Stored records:
'''

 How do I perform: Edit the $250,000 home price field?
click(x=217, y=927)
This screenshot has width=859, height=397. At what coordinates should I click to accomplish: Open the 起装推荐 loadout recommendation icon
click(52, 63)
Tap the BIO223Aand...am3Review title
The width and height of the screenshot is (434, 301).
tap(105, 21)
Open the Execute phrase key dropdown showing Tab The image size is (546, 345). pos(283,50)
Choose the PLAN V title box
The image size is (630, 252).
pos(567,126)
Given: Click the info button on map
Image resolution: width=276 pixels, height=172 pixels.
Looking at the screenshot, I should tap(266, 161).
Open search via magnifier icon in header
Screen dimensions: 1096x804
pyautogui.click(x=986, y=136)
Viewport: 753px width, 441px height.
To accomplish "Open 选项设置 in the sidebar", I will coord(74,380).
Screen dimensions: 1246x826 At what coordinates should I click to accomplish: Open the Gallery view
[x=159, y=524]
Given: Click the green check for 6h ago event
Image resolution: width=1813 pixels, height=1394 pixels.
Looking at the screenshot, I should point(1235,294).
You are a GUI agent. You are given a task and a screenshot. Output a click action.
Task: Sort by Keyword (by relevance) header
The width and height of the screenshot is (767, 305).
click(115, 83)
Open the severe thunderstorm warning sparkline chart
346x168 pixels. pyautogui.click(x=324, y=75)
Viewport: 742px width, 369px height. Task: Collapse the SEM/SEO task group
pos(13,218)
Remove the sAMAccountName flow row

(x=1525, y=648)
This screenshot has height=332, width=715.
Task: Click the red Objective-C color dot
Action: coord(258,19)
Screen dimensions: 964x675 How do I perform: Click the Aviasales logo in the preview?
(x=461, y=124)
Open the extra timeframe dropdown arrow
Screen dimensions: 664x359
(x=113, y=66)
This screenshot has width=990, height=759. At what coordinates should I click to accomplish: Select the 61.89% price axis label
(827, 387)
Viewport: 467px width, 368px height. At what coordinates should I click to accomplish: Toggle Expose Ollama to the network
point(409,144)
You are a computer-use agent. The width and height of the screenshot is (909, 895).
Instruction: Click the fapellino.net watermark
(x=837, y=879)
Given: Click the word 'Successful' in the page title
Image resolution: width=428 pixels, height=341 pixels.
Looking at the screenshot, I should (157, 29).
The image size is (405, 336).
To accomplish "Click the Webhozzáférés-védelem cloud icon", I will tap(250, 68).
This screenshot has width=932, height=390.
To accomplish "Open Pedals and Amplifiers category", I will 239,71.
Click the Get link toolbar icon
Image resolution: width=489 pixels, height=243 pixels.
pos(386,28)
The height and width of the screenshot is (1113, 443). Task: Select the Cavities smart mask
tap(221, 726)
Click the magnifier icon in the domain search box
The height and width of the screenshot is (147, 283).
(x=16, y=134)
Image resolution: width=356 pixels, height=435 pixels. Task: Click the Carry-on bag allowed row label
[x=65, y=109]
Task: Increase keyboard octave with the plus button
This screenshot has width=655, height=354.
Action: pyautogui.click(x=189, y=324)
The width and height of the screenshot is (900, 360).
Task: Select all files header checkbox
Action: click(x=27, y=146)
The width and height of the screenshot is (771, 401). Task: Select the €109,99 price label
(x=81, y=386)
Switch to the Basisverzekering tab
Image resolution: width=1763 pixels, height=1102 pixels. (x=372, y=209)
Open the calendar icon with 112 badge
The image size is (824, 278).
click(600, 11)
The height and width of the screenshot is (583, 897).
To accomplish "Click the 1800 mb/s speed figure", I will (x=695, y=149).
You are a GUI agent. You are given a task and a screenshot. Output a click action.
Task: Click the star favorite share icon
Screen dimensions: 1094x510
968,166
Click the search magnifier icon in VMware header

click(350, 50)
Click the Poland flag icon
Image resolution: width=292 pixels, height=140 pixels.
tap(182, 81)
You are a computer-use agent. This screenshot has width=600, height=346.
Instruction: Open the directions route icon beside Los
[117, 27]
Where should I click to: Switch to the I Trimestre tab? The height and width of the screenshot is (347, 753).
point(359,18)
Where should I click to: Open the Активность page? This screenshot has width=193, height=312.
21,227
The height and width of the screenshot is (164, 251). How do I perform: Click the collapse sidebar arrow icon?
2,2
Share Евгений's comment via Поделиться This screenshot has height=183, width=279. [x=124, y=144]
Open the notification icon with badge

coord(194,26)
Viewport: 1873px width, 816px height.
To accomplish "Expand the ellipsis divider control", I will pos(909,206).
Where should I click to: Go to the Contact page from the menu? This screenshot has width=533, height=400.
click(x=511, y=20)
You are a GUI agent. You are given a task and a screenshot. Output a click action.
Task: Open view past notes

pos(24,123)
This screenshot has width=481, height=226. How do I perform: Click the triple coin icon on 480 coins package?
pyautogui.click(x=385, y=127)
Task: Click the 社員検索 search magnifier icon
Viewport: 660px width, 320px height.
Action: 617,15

'''

(EXERCISE PROMPT)
Copy out only the lines above from the one with "Open the severe" to the one with "The image size is (405, 336).", inclusive, exactly as they stand.

(OUTPUT BELOW)
Open the severe thunderstorm warning sparkline chart
346x168 pixels. pyautogui.click(x=324, y=75)
Viewport: 742px width, 369px height. Task: Collapse the SEM/SEO task group
pos(13,218)
Remove the sAMAccountName flow row

(x=1525, y=648)
This screenshot has height=332, width=715.
Task: Click the red Objective-C color dot
Action: coord(258,19)
Screen dimensions: 964x675 How do I perform: Click the Aviasales logo in the preview?
(x=461, y=124)
Open the extra timeframe dropdown arrow
Screen dimensions: 664x359
(x=113, y=66)
This screenshot has width=990, height=759. At what coordinates should I click to accomplish: Select the 61.89% price axis label
(827, 387)
Viewport: 467px width, 368px height. At what coordinates should I click to accomplish: Toggle Expose Ollama to the network
point(409,144)
You are a computer-use agent. The width and height of the screenshot is (909, 895).
Instruction: Click the fapellino.net watermark
(x=837, y=879)
Given: Click the word 'Successful' in the page title
Image resolution: width=428 pixels, height=341 pixels.
Looking at the screenshot, I should (157, 29).
The image size is (405, 336).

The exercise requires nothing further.